Neuropsychological testing covers several distinct cognitive domains, each telling a different story about how your brain is functioning:

  • Memory: Both your ability to learn new information and to recall it after a delay.
  • Processing speed: How quickly you can take in and respond to information.
  • Executive functioning: Planning, mental flexibility, impulse control, and the ability to switch between tasks.
  • Language: Word-finding, verbal fluency, and comprehension.
  • Visuospatial skills: Judging distances, recognizing shapes, and understanding spatial relationships.
  • Working memory: Holding information in your mind while using it, like following multi-step directions.

Standardized, well-validated tests are used for each domain. Some are pencil-and-paper tasks, others are verbal, and increasingly, some are administered on tablets or computers. FDA-approved digital tools now exist that can screen for mild cognitive impairment in as little as 5 to 10 minutes, though these are typically used as screening aids rather than replacements for a full evaluation.

Pediatric Neuropsychology

Pediatric neuropsychologists focus specifically on how the developing brain affects a child’s learning, emotions, and behavior. Their training emphasizes brain development and the kinds of things that can interfere with it. While they use some of the same tests that school psychologists use, they typically evaluate more specific thinking abilities in greater detail, particularly memory, attention, and problem-solving.

A pediatric evaluation can help parents, teachers, and therapists understand why a child is struggling at school, how that child learns best, and what diagnoses may apply, such as ADHD, learning disabilities, or intellectual developmental disorders. The resulting recommendations are often concrete: what kind of classroom support will help, how to match expectations to a child’s specific strengths and weaknesses, and what treatment plans make the most sense going forward.

What They Do Beyond Testing

Assessment is the most visible part of the job, but neuropsychologists also design treatment and rehabilitation plans alongside other healthcare providers. After a stroke or traumatic brain injury, for instance, they help determine which cognitive skills need targeted rehabilitation and track recovery over time through repeat testing. They also consult with schools, employers, and legal teams when documentation of cognitive abilities is needed for accommodations or disability determinations.
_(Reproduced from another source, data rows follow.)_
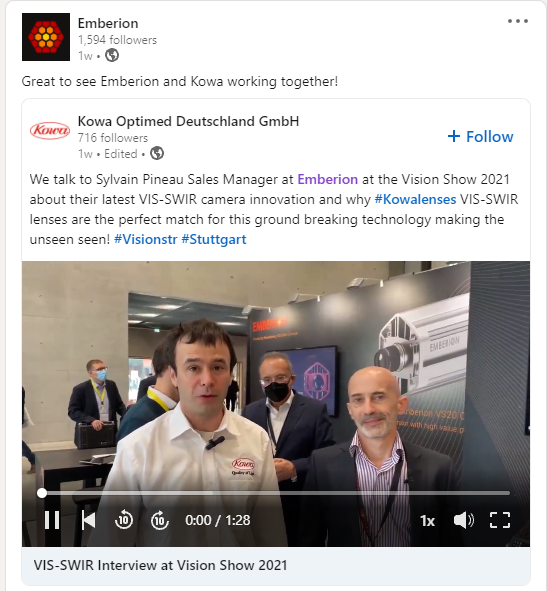Screen dimensions: 547x591
Task: Open the #Stuttgart hashtag
Action: pyautogui.click(x=214, y=239)
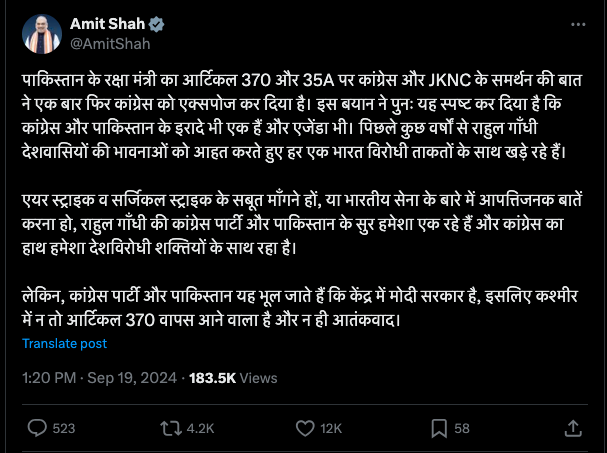Click the share upload icon
Screen dimensions: 607x453
point(572,428)
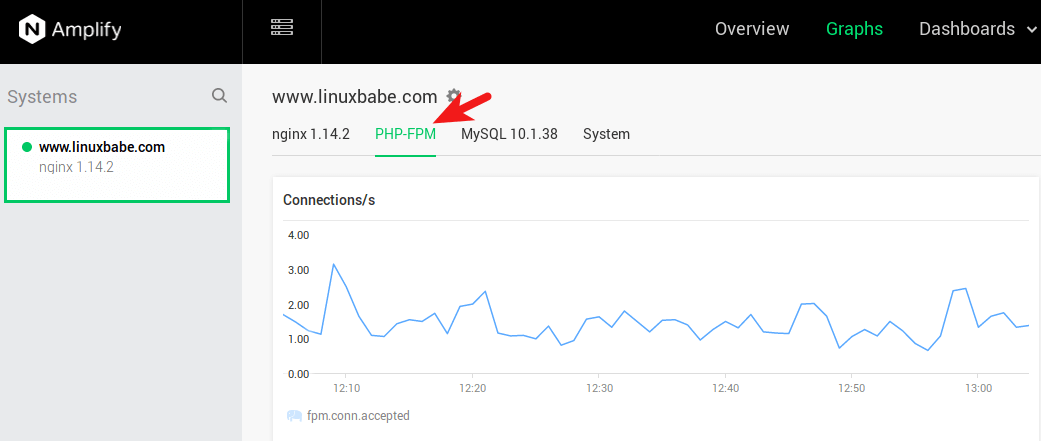Expand the Dashboards dropdown chevron
The height and width of the screenshot is (441, 1041).
[1031, 30]
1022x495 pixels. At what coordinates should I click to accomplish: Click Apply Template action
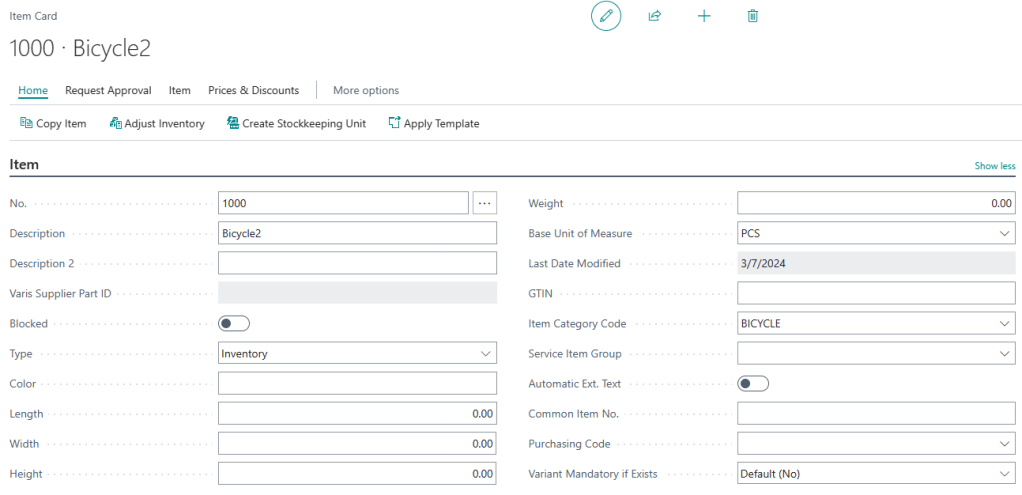pyautogui.click(x=434, y=124)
Some neuropsychologists work in research settings, studying how specific brain diseases change cognition or testing new interventions. Others work in forensic settings, evaluating cognitive function for legal proceedings. The field has also expanded into telehealth, with updated professional guidelines from the American Psychological Association now covering how to conduct assessments remotely, including standards for data security, informed consent, and testing integrity in digital environments.

Education and Training Required

Becoming a neuropsychologist requires a doctoral degree in psychology, either a PhD or PsyD, from an accredited program in clinical, counseling, or school psychology. After completing the doctorate and an accredited internship, candidates typically complete a two-year postdoctoral fellowship specifically in clinical neuropsychology. This fellowship prepares them for board certification through the American Board of Professional Psychology (ABPP), which is considered the field’s gold standard credential. From start to finish, training after a bachelor’s degree takes roughly 10 to 12 years, making neuropsychologists among the most extensively trained mental health professionals.